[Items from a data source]
---*---

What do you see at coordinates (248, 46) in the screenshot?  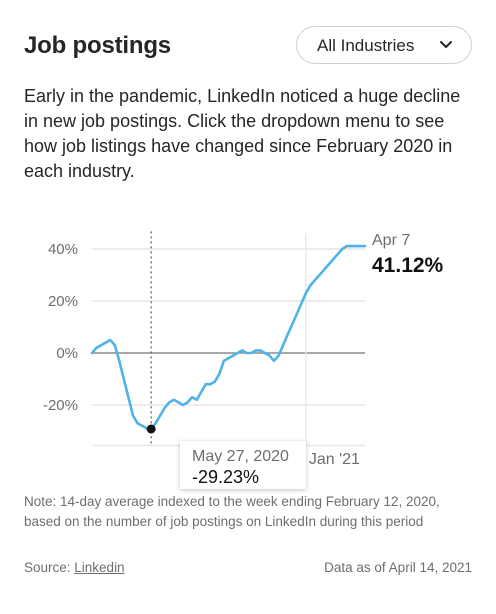 I see `header: Job postings All Industries` at bounding box center [248, 46].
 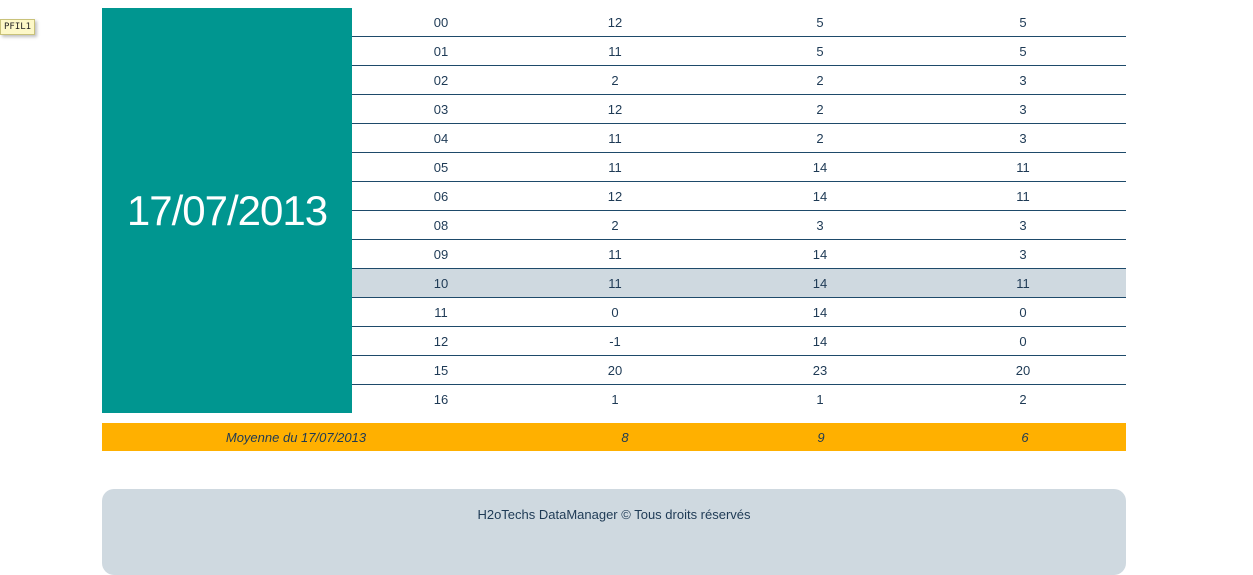 What do you see at coordinates (820, 370) in the screenshot?
I see `value-cell: 23` at bounding box center [820, 370].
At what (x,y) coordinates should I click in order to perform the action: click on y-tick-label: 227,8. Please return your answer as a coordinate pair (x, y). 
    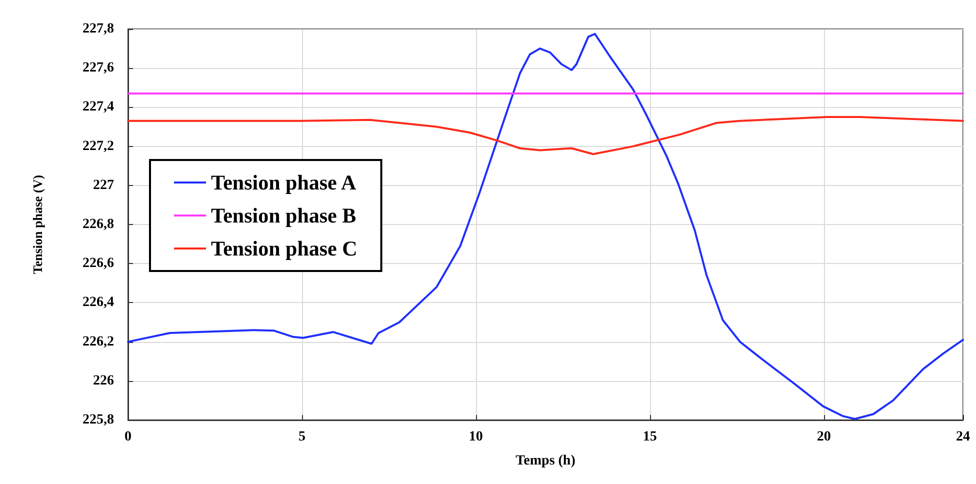
    Looking at the image, I should click on (98, 29).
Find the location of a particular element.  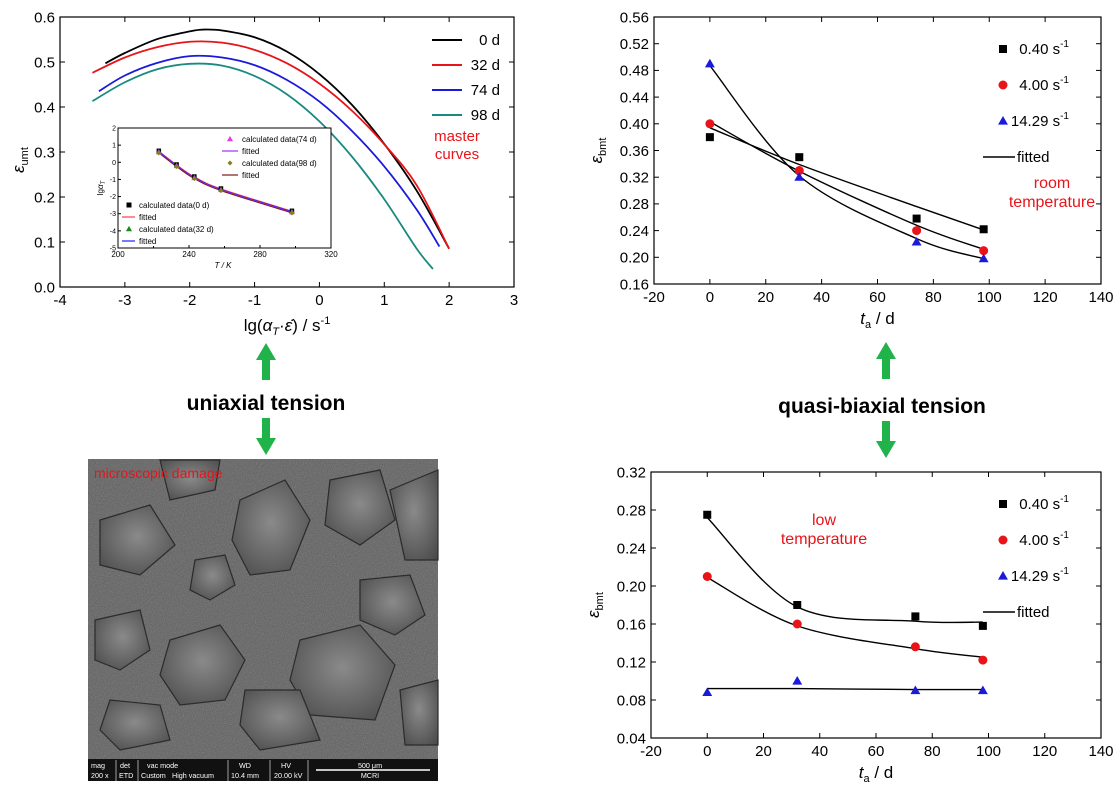

annotation-master: master is located at coordinates (457, 136).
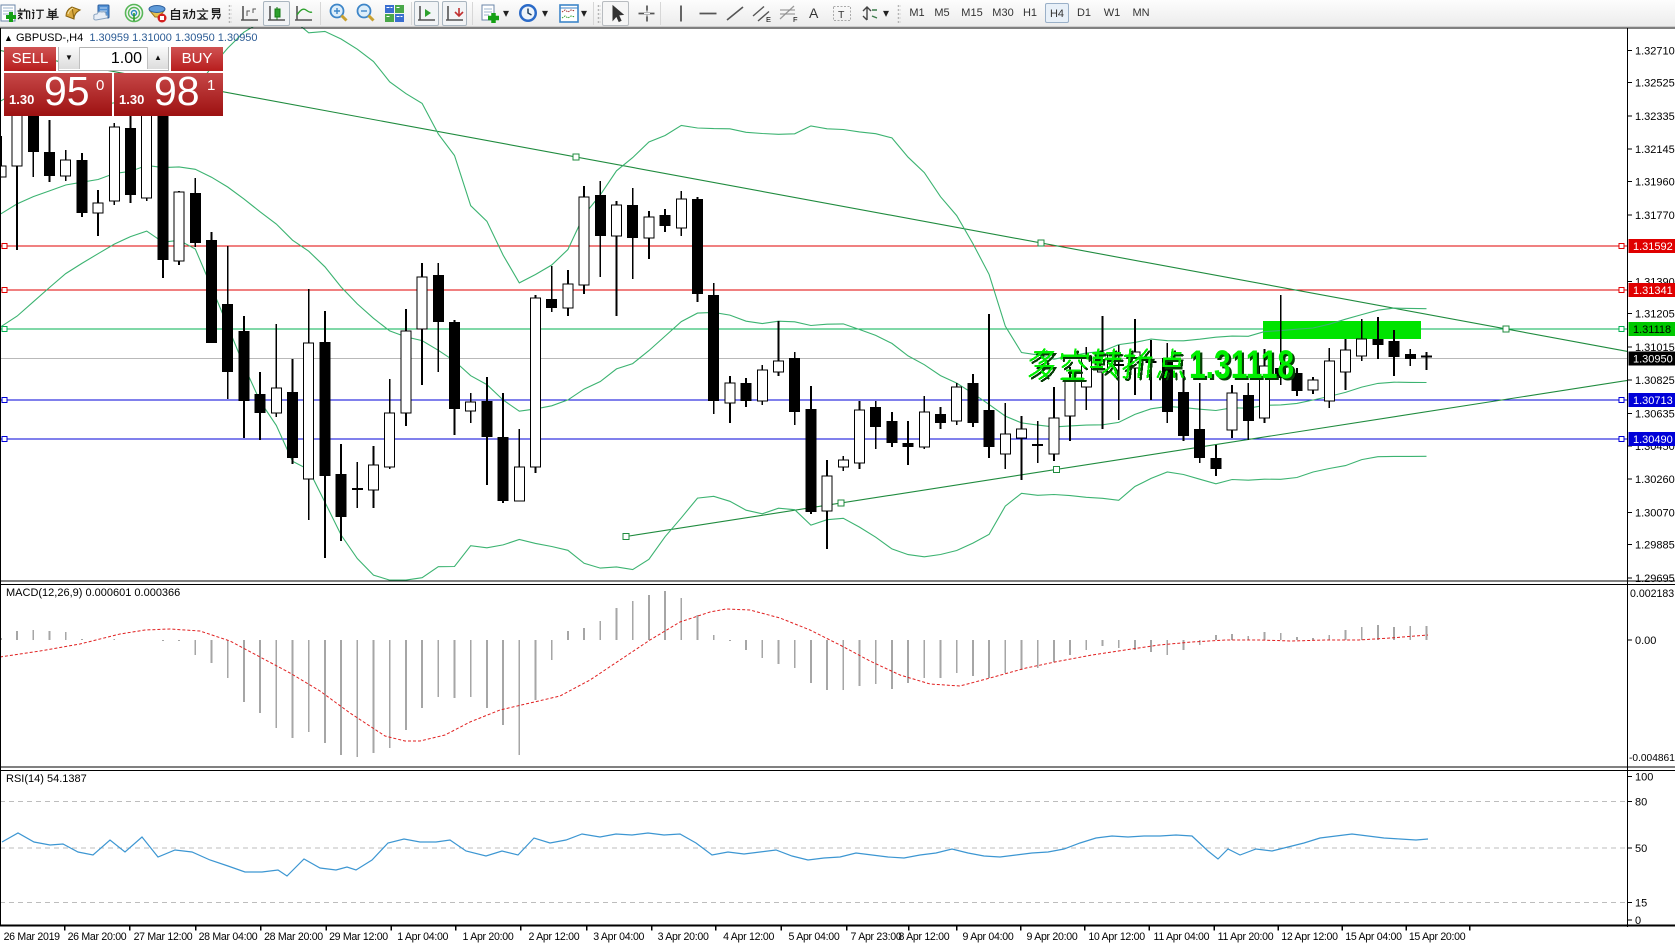  I want to click on svg-text: 15 Apr 20:00, so click(1438, 937).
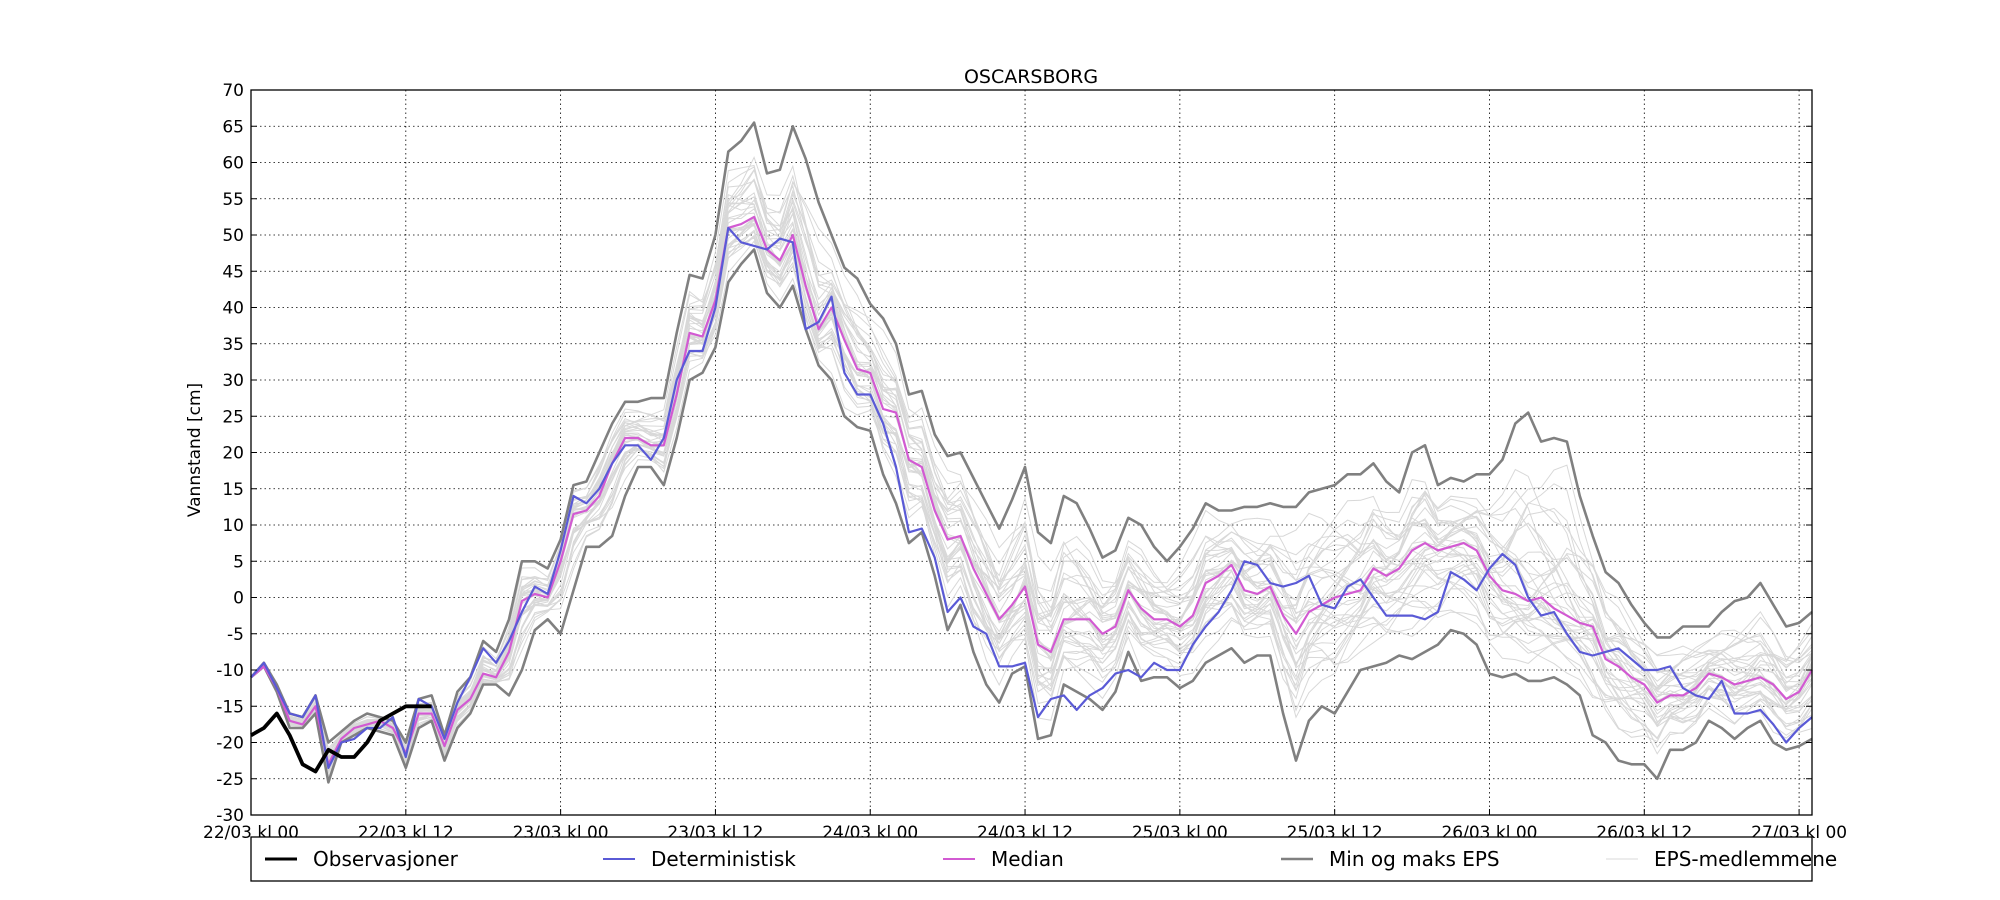 This screenshot has width=2000, height=900. What do you see at coordinates (230, 744) in the screenshot?
I see `y-tick-label: -20` at bounding box center [230, 744].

---*---

● YOUR TASK
Output as a numbered list every line of the material from the line that contains "What do you see at coordinates (820, 370)" through the end of the material, skipping blank lines and leaving out the pictures.

● EXERCISE OUTPUT
1.   What do you see at coordinates (820, 370) in the screenshot?
2. I see `value-cell: 23` at bounding box center [820, 370].
3. At what (x,y) coordinates should I click in order to perform the action: click on y-tick-label: 227,8. Please return your answer as a coordinate pair (x, y). 
4.     Looking at the image, I should click on (98, 29).
5. Find the location of a particular element.  
6. annotation-master: master is located at coordinates (457, 136).
7.   I want to click on svg-text: 15 Apr 20:00, so click(1438, 937).
8.  This screenshot has width=2000, height=900. What do you see at coordinates (230, 744) in the screenshot?
9. I see `y-tick-label: -20` at bounding box center [230, 744].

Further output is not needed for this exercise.